City were fined €10million – down from €30m – for failing to co-operate with UEFA's investigation.

The full written reasons for the verdict will be published by CAS over the coming days, but it has already garnered a mixed response, with Liverpool manager Jurgen Klopp claiming the outcome amounted to "not a good day for football".

By contrast, Arteta, whose Arsenal side host the freshly crowned Premier League champions on Wednesday, feels the ruling serves as a moment of vindication for his old employers, who were placed under investigation by UEFA following the Football Leaks revelations of November 2018.

"There is no question about what happened," Arteta told a pre-match news conference.

"They completely deserve to be in [the] Champions League because what they've done on the pitch is unquestionable and the regulators have looked at it and have decided that they haven't done anything wrong.

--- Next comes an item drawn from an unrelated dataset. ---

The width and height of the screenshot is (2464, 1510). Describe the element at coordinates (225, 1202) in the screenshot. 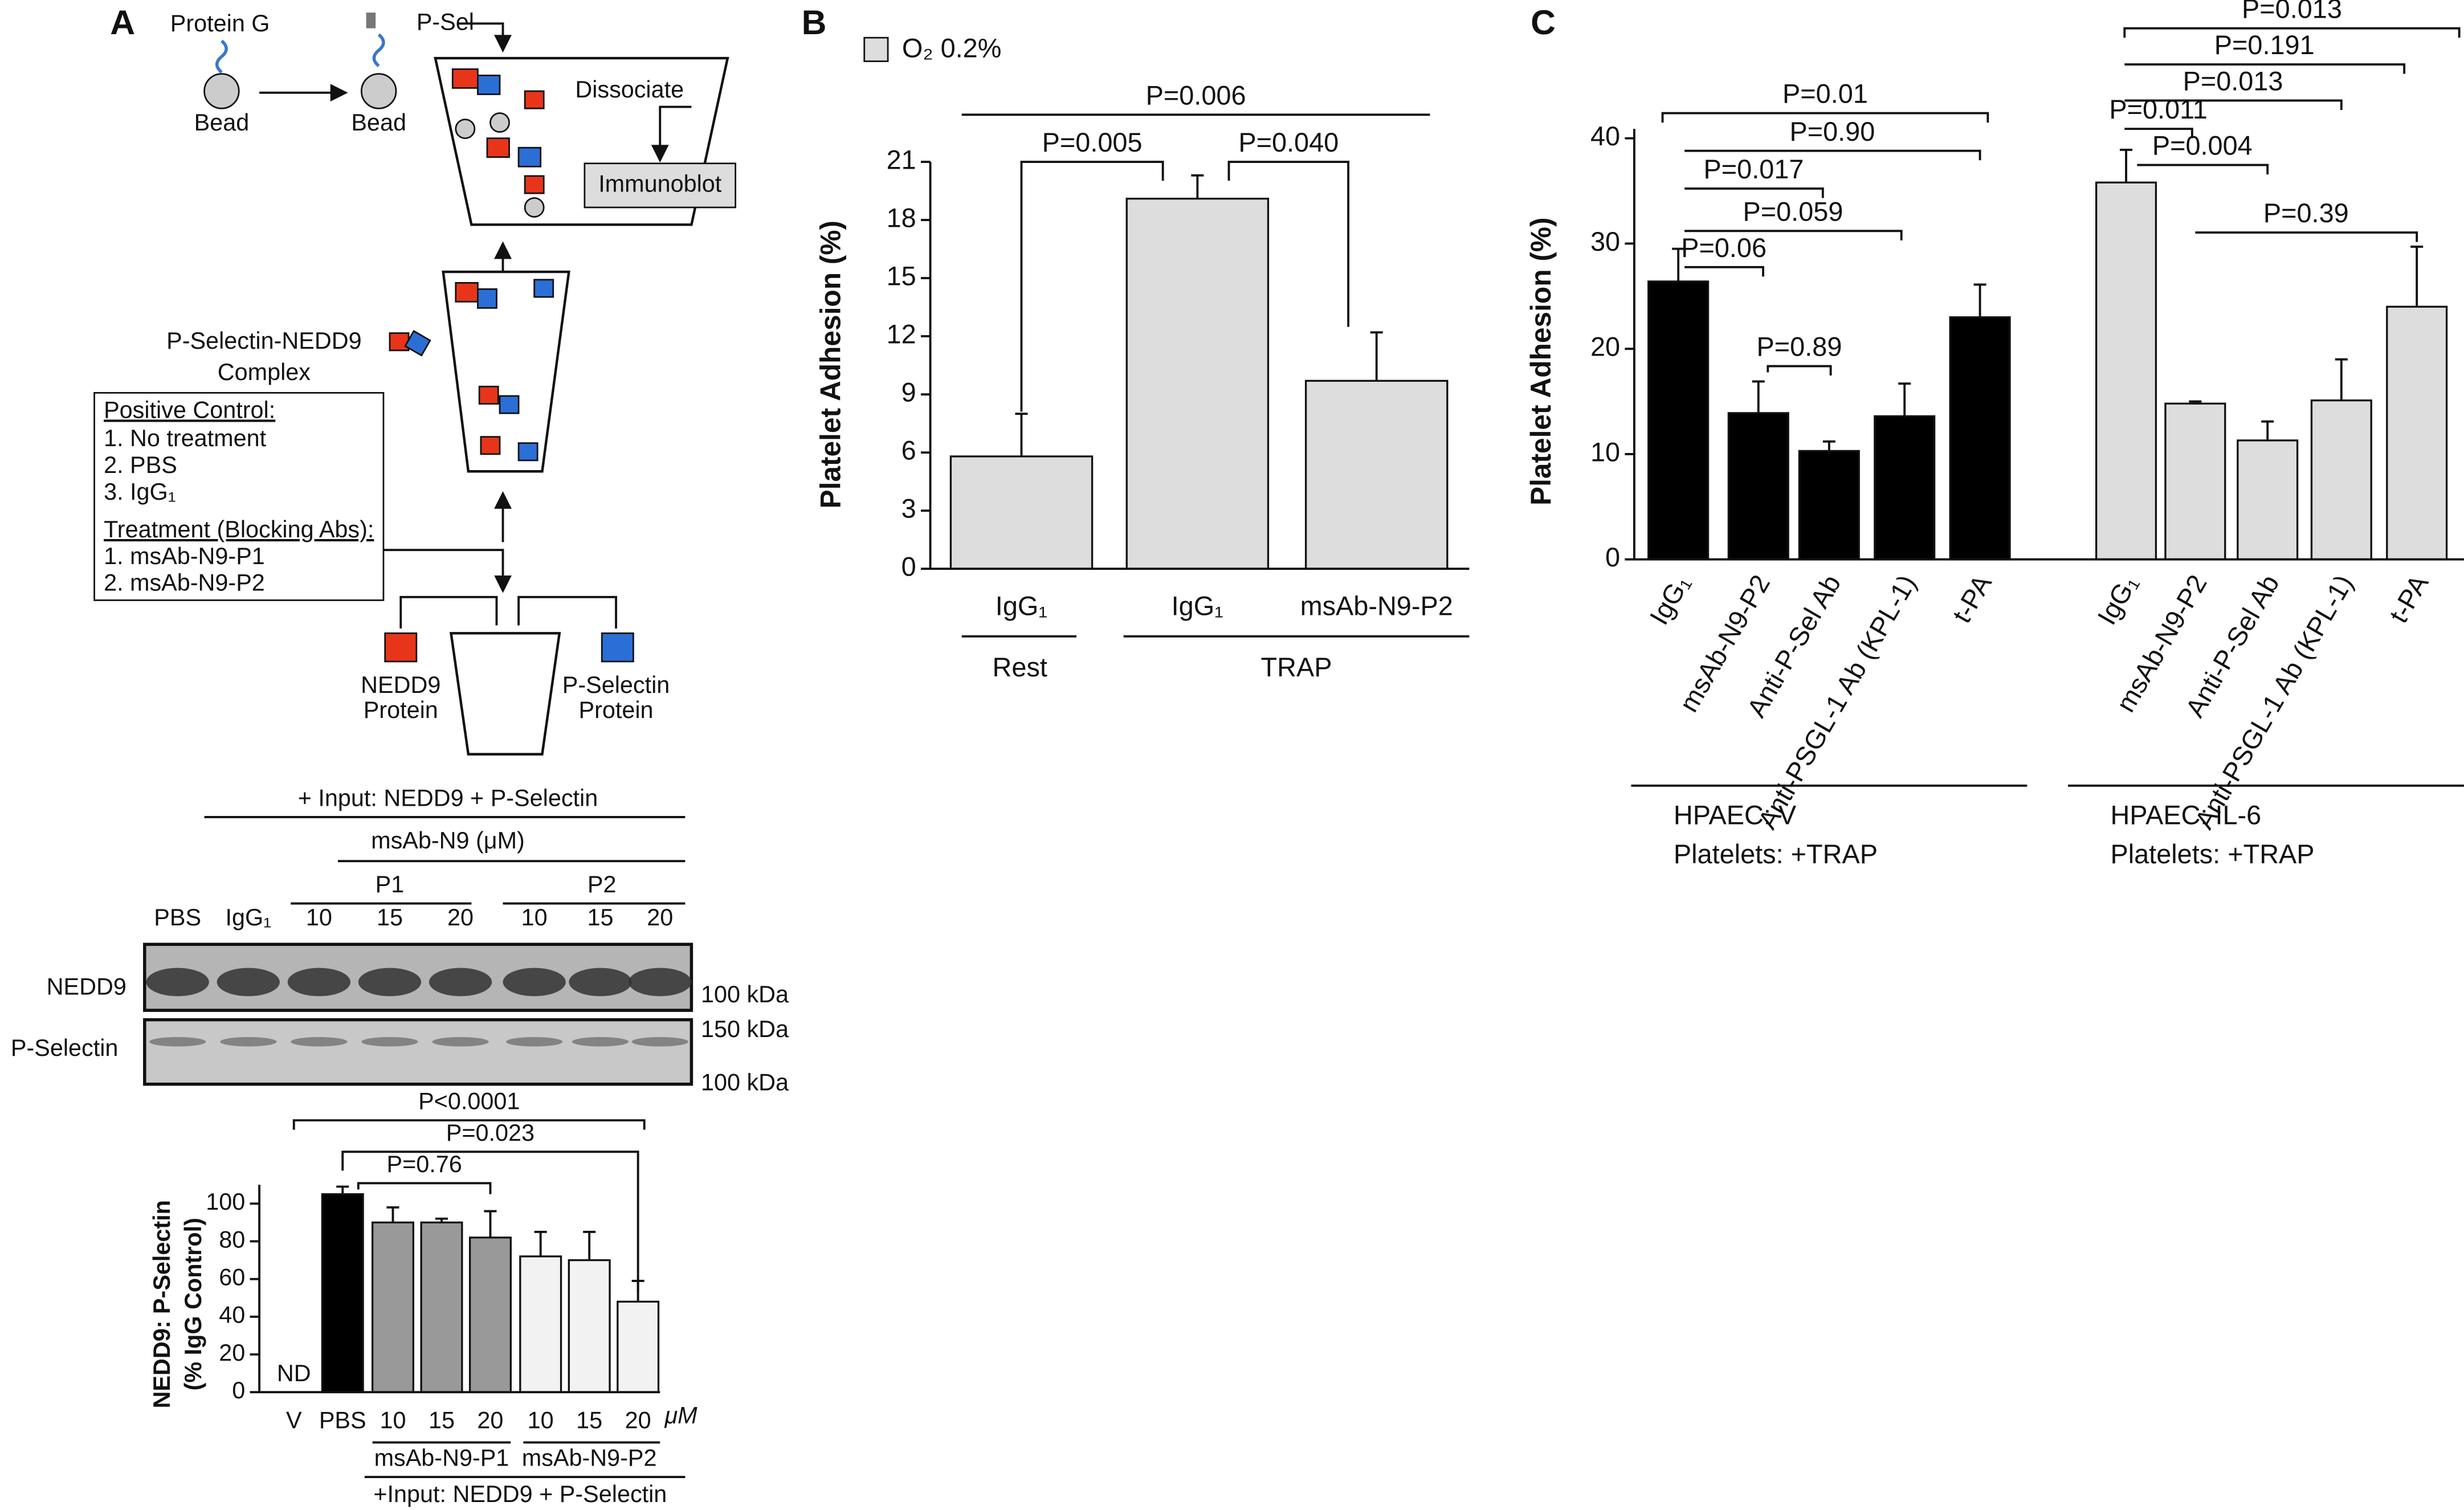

"So you have the two aspects that are really clear and transparent and they're going to be in Champions League, because they deserve [it] for what they do on the pitch and what they do outside the pitch."

Arsenal are looking to bounce back from a sapping 2-1 north London derby loss at Tottenham, where their capacity to undermine promising positions again reared its head.

Arteta is full of admiration for the job Klopp has undertaken at Liverpool, and noted similarities between the situation the former Borussia Dortmund coach took on when he succeeded Brendan Rodgers in 2015 and his own inheritance at Emirates Stadium.

“What they’ve done is phenomenal," he said. "It took them some time to rebuild the club and a game model that suited the coach, and then they started to recruit a specificity in every position which completely changed the club.

"Many decisions have to be right. How much connection you have to create with your fans to create the full package, and then it’s about the football.

"Certainly it’s something to look at but we have to do it our way with our resources. We are heading to be the best, that is my objective."

A medical update on Arsenal's website suggested Mesut Ozil might be in contention to feature on Merseyside, but Arteta stated the wider circumstances around the former Germany international's first-team exile are unchanged.

"At the moment the situation remains the same," he said, when asked whether Ozil would play again this season.